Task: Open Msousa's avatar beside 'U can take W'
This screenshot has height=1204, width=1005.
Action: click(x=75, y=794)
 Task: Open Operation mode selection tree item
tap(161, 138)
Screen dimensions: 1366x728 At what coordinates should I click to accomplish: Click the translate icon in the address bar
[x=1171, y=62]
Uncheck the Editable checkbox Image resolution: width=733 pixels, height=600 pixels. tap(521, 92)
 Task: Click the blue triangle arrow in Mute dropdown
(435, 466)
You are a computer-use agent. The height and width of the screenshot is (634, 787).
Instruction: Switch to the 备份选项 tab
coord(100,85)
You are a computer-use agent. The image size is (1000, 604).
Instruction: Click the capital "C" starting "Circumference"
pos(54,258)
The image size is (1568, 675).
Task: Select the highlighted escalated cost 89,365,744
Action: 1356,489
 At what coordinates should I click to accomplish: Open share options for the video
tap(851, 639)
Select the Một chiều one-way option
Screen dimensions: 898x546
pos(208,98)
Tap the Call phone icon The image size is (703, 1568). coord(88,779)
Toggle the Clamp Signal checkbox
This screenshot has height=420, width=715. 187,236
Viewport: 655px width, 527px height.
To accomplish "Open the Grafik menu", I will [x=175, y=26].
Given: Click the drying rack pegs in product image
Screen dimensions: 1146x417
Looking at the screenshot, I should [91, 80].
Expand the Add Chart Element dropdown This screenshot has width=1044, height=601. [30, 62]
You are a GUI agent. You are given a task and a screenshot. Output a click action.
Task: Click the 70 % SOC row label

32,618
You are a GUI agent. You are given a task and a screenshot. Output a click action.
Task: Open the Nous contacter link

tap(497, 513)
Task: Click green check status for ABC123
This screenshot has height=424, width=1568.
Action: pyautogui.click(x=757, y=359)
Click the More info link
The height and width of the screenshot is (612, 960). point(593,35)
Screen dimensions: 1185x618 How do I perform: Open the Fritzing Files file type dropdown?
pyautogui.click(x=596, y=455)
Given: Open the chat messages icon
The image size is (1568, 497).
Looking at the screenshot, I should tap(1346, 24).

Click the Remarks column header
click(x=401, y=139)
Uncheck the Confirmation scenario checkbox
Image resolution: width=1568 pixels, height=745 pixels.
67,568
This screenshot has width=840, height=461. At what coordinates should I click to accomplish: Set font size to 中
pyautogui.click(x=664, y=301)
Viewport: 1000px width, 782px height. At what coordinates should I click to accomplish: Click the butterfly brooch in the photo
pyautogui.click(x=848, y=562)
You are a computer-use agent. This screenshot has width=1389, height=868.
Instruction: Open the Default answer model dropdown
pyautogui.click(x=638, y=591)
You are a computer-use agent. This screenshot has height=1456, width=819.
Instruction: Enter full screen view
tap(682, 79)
□ □ □ □
* _REQUIREMENT_: Output all records exactly, with nothing added or dropped.

* _OUTPUT FOR THIS EXERCISE_:
Task: Open Msousa's avatar beside 'U can take W'
This screenshot has height=1204, width=1005.
Action: click(x=75, y=794)
 Task: Open Operation mode selection tree item
tap(161, 138)
Screen dimensions: 1366x728 At what coordinates should I click to accomplish: Click the translate icon in the address bar
[x=1171, y=62]
Uncheck the Editable checkbox Image resolution: width=733 pixels, height=600 pixels. tap(521, 92)
 Task: Click the blue triangle arrow in Mute dropdown
(435, 466)
You are a computer-use agent. The height and width of the screenshot is (634, 787).
Instruction: Switch to the 备份选项 tab
coord(100,85)
You are a computer-use agent. The image size is (1000, 604).
Instruction: Click the capital "C" starting "Circumference"
pos(54,258)
The image size is (1568, 675).
Task: Select the highlighted escalated cost 89,365,744
Action: 1356,489
 At what coordinates should I click to accomplish: Open share options for the video
tap(851, 639)
Select the Một chiều one-way option
Screen dimensions: 898x546
pos(208,98)
Tap the Call phone icon The image size is (703, 1568). coord(88,779)
Toggle the Clamp Signal checkbox
This screenshot has height=420, width=715. 187,236
Viewport: 655px width, 527px height.
To accomplish "Open the Grafik menu", I will [x=175, y=26].
Given: Click the drying rack pegs in product image
Screen dimensions: 1146x417
Looking at the screenshot, I should [91, 80].
Expand the Add Chart Element dropdown This screenshot has width=1044, height=601. [30, 62]
You are a GUI agent. You are given a task and a screenshot. Output a click action.
Task: Click the 70 % SOC row label

32,618
You are a GUI agent. You are given a task and a screenshot. Output a click action.
Task: Open the Nous contacter link

tap(497, 513)
Task: Click green check status for ABC123
This screenshot has height=424, width=1568.
Action: pyautogui.click(x=757, y=359)
Click the More info link
The height and width of the screenshot is (612, 960). point(593,35)
Screen dimensions: 1185x618 How do I perform: Open the Fritzing Files file type dropdown?
pyautogui.click(x=596, y=455)
Given: Open the chat messages icon
The image size is (1568, 497).
Looking at the screenshot, I should tap(1346, 24).

Click the Remarks column header
click(x=401, y=139)
Uncheck the Confirmation scenario checkbox
Image resolution: width=1568 pixels, height=745 pixels.
67,568
This screenshot has width=840, height=461. At what coordinates should I click to accomplish: Set font size to 中
pyautogui.click(x=664, y=301)
Viewport: 1000px width, 782px height. At what coordinates should I click to accomplish: Click the butterfly brooch in the photo
pyautogui.click(x=848, y=562)
You are a computer-use agent. This screenshot has width=1389, height=868.
Instruction: Open the Default answer model dropdown
pyautogui.click(x=638, y=591)
You are a computer-use agent. This screenshot has height=1456, width=819.
Instruction: Enter full screen view
tap(682, 79)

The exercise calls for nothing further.